Each element represents a different focus (view) within the special attributes, and provides a different perspective. Holism is only achieved by looking at all the elements.

Wisdom

The categories of young and old are not tied to specific ages, but rather to psychological, biological, and social qualities. As individuals progress through their lifecycle, they reach gateway points at which they make decisions that significantly shape their future. These gateway points represent transition points, in which the individual’s life vision is modified and placed into a new context.

Wisdom is developed by passing through these gateway points throughout the lifecycle, during which the individual’s psyche evolves from an undifferentiated image, into an increasingly complex internal figure that maintains a dialectic of young and old. Whilst the internal young psyche maintains significant energy and capacity for further development, the internal old psyche has already reached its potential. The location of these gateway points within the lifecycle are commonly accepted amongst ancient scholars, including the Talmud, Confucius, and Solon.

A key characteristic of complex project managers is that they do not believe they have yet reached their full potential. Rather, they continually explore and re-define the dialectic between young and old so as to stretch their personal potential.

Action and Outcome Oriented

The drive to take action and the desire to deliver outcomes are essential for complex project managers. No matter what obstacles or resistance they inevitably encounter, complex project managers remain focused on delivering the project outcomes.

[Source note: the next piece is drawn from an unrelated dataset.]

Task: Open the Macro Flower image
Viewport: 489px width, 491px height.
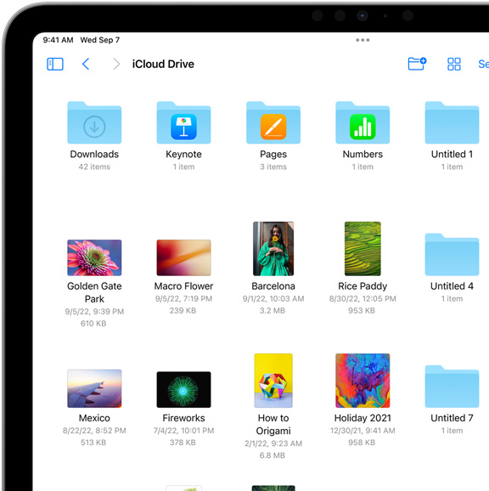Action: point(183,257)

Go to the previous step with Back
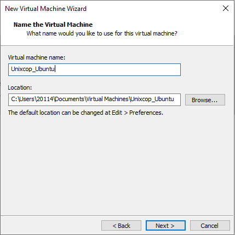pos(121,226)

Creates and Leads Innovative Teams

Complex project managers lead, inspire, and provide the energy to teams, enabling them to deliver more, both as individuals and through synergy than they have ever previously achieved. They utilise their broad range of experience to drive creativity, by providing the building blocks required to seed ideas into teams.

Focused and Courageous

Complex project managers lead from the front, create a safe environment for their team, and have the courage to push boundaries and make hard decisions.

Ability to Influence

A significant ability to influence others is essential for complex project managers – in many instances, it is only through this special attribute that project support is achieved.